My husband Bill Turner was diagnosed with Stage IV prostate cancer on December 22, 2016. This common, generally considered slow-moving cancer didn’t “get the memo,” and Bill’s PSA went up 150 points in nine months. Yes…Bill had received a clean bill of health three months earlier, was diligent about check-ups, and never shied away from seeking medical help whenever he needed it…but “the norm” just didn’t happen with Bill. To make a long story short, Bill wanted to attack the cancer in the most effective way possible in order to live longer, and he used a combination of chemotherapy and hormone blocking therapy to conquer it. Unfortunately, we realized after his third treatment that something was terribly wrong with his breathing. The chemo had attacked his lungs (1%-4%). So…the lungs were treated with steroids…and they attacked his muscles, rendering him bedridden for weeks. Everything we did to lengthen his life backfired, and it became a total nightmare.
Bill died on April 22, and I was totally surprised with my reaction to the entire scenario. I began to feel the impact of a statement Bill had used over and over as a minister, when he visited others who were experiencing life’s most challenging darts and spears. He would often say, “There are some things worse than death.” I think Bill was right. To watch suffering with all its discomforts…to see the struggle and be helpless to do anything to alleviate the discomfort is so much worse than the pain I am experiencing now. Bill had no pain. He just couldn’t breathe.
Things may change in a huge way for me later on, in regard to my own personal pain. I know that. Others have expressed this fact of life, and I know I am likely “in for it.” I know I can never be prepared for such, but at the moment, I am vertical. I am putting one foot in front of the other as well as anyone else. My “bar” is a tad lower than in days past. I try to get through the days with only a few breakdowns and sad moments.

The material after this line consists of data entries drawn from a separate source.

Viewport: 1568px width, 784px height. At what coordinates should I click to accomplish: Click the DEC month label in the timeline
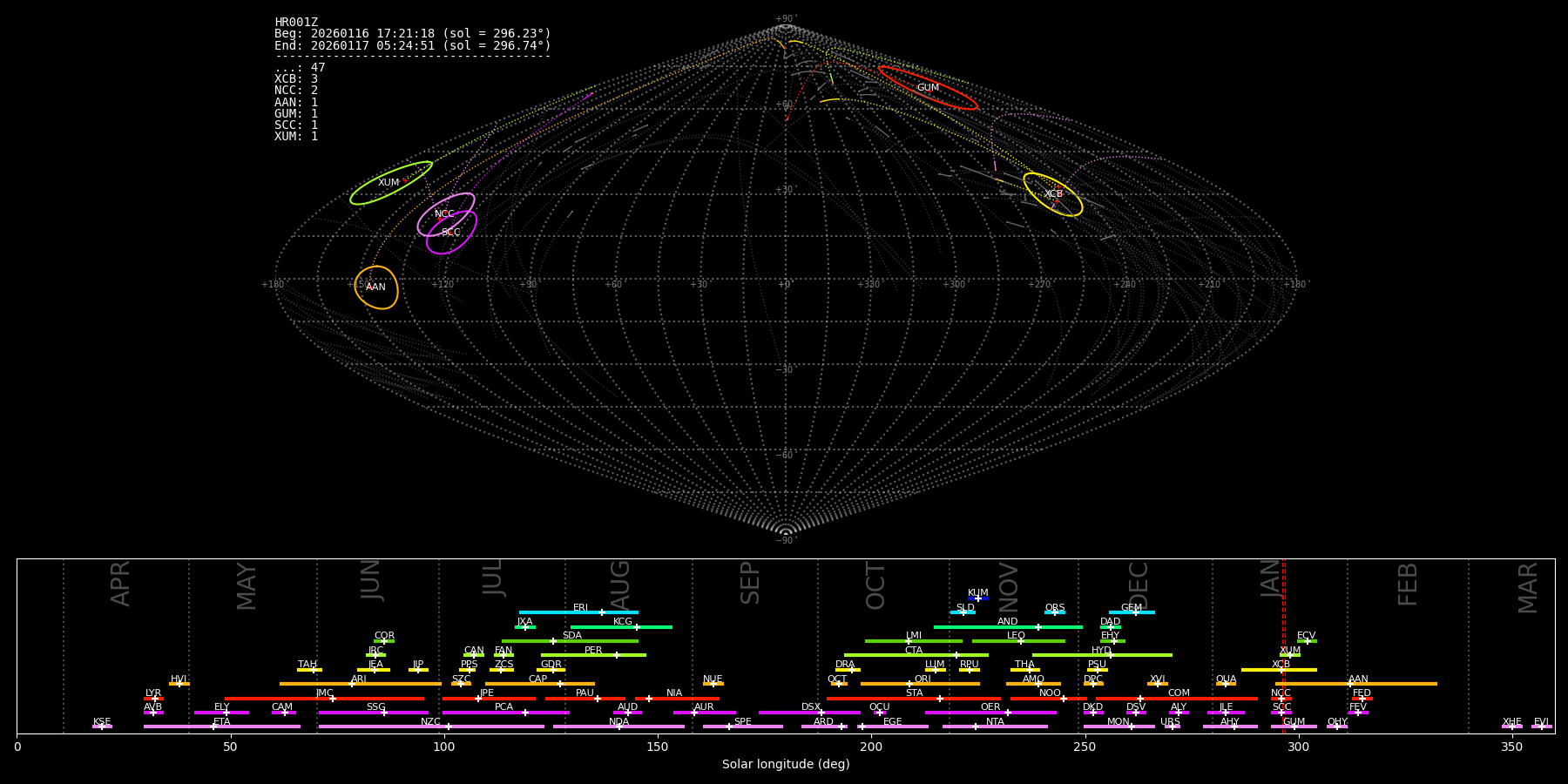(1139, 584)
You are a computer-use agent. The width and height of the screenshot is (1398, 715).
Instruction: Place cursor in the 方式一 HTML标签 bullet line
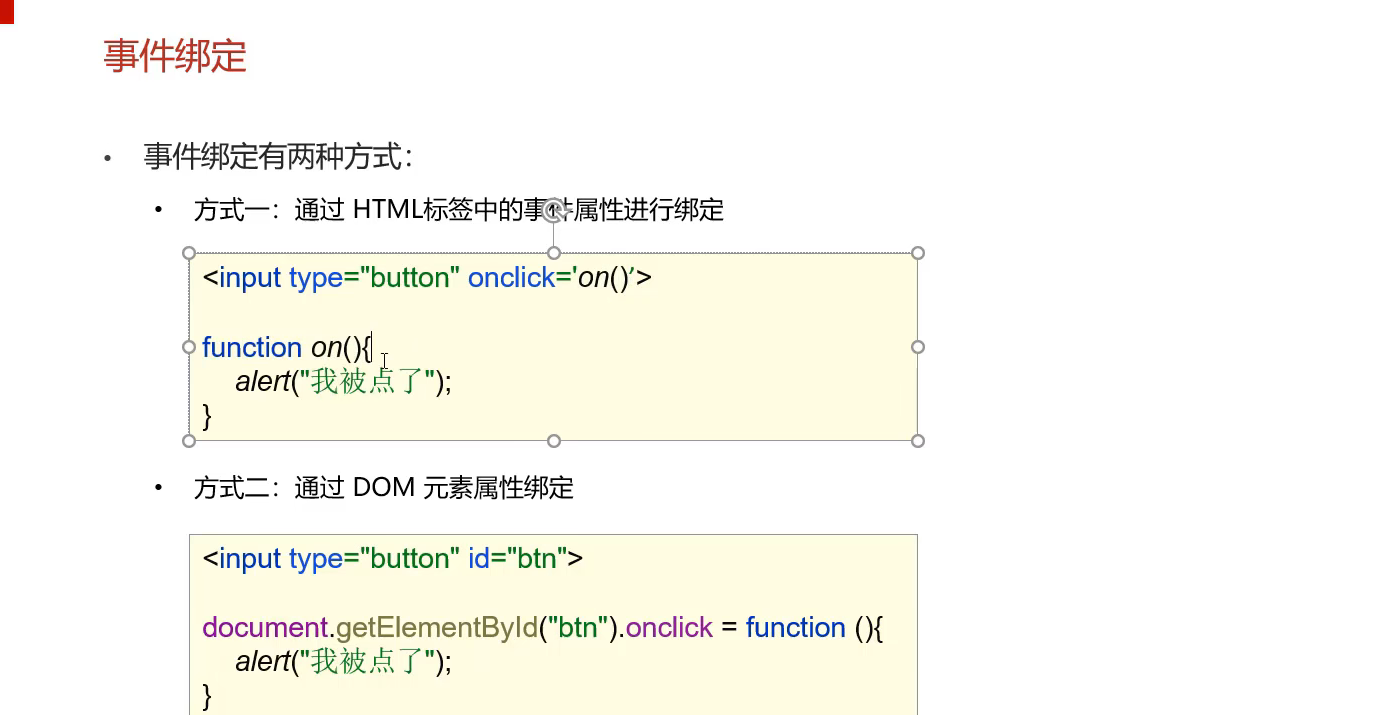click(458, 210)
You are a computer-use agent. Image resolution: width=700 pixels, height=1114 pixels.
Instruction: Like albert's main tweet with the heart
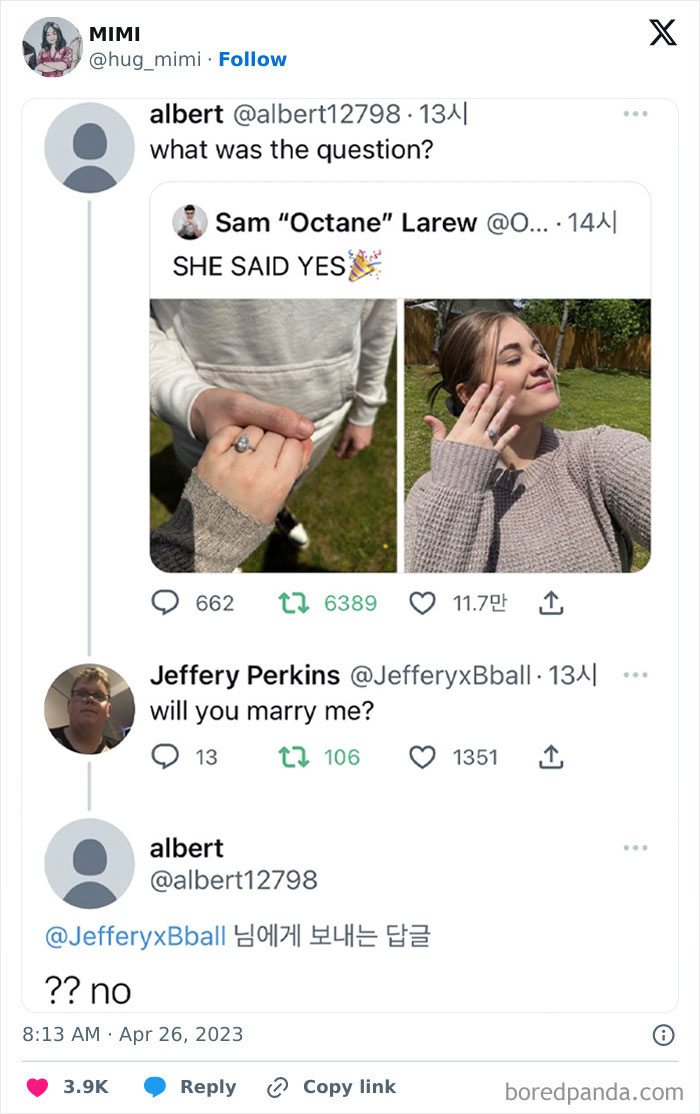click(x=37, y=1087)
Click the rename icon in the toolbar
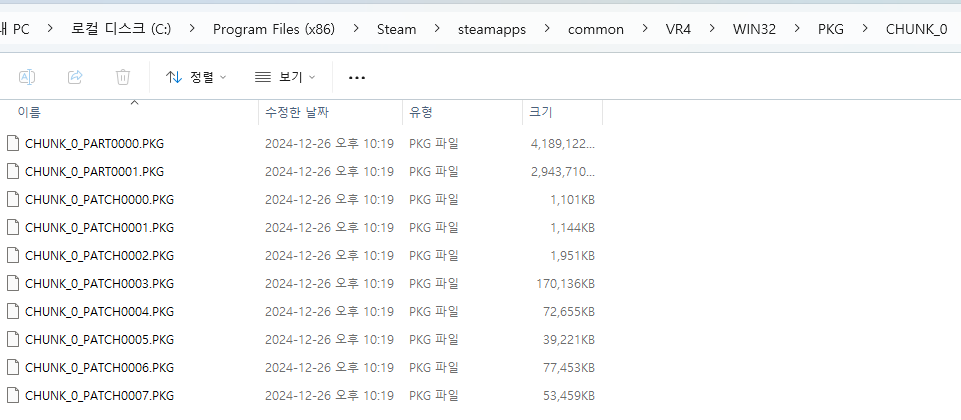This screenshot has height=420, width=961. (x=28, y=77)
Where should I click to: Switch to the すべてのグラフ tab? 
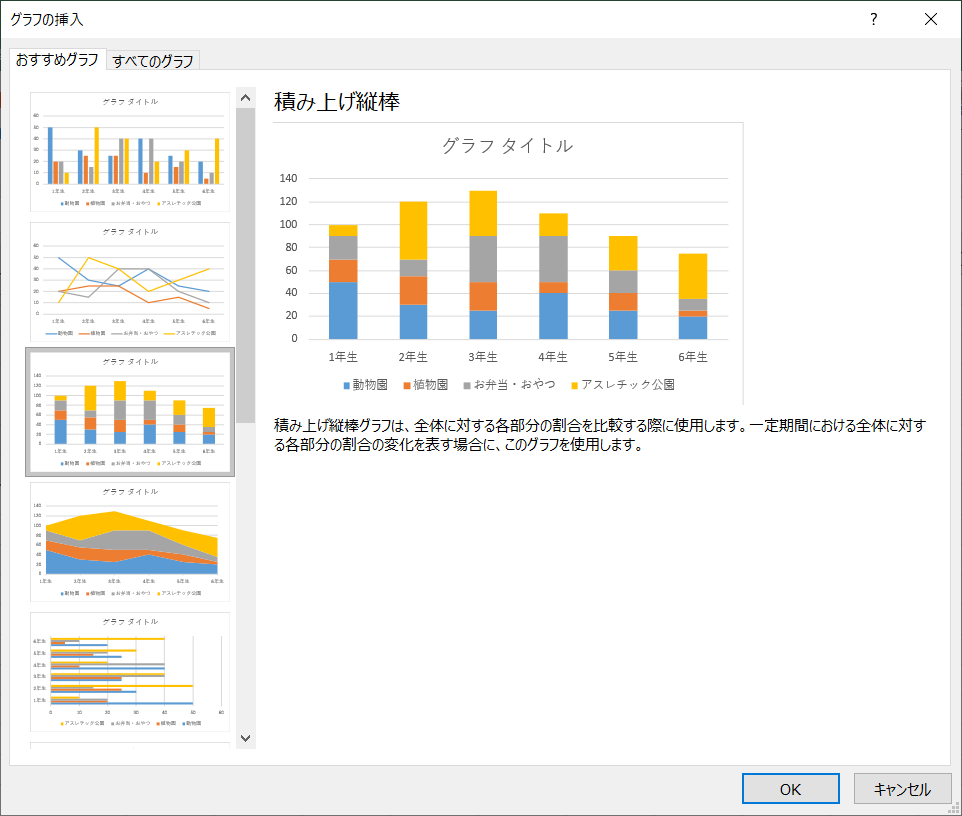pos(150,60)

So…how is it different in my life? It is filled with deafening quiet. The little things are the ones that seem to stop me in my tracks: I think I need to tell Bill something (he was my best friend), I’m wondering about what to eat for dinner (he enjoyed cooking), I see five plates at a dinner with friends (reality), I sit in a different place at church (he was the minister), I hear something funny, and do not hear the roaring laughter (he was so happy), I sing a hymn at church, and do not hear a fabulous baritone in my ear (he sang with such gusto!). They are all reminders of my “new normal.”
“So…what’s your plan?” That’s the question I get more than anything else. Plan? I can barely retrieve my name at this point, so…unfortunately, there is no “plan.” I think the person who said “no significant decisions for a year” should be given some type of doctorate in “life happenings.” There just isn’t anything that must be done at this point, unless it must. There are a few of those…and these are considerations that caught me totally off-guard. For example, if I had my husband in my will, then I must change my own will quickly. If my husband was the beneficiary of anything in my financial life, then those things must be changed as well. I was okay with the single-duty, but some things have become “double-duty.” I had not thought of that fact at all.
The best part? We had the gift of having something I learned to call “days of grace.” We had several days to say whatever needed to be said. We had days of grace to say “good-bye.” We had days of grace to experience each other on the sweetest, most vulnerable level you could ever imagine, and we found a beautiful peace in loving each other in ways that were profound and wonderful.
When bad things happen, we look for the good. When the tough times come, we depend on whatever we have trusted for years to get us through the dark times. We find out that the goodness of people in all sorts of roles in our lives really does lift us up…and somehow we keep one foot in front of the other for a little while longer.
And…when the journey is complete…we find a way to say “thanks” with a heart full of gratitude for the gift of our love. We realize that the greatest gift was to have always embraced gratitude for each other…from the first day of our marriage…to the last. Amen.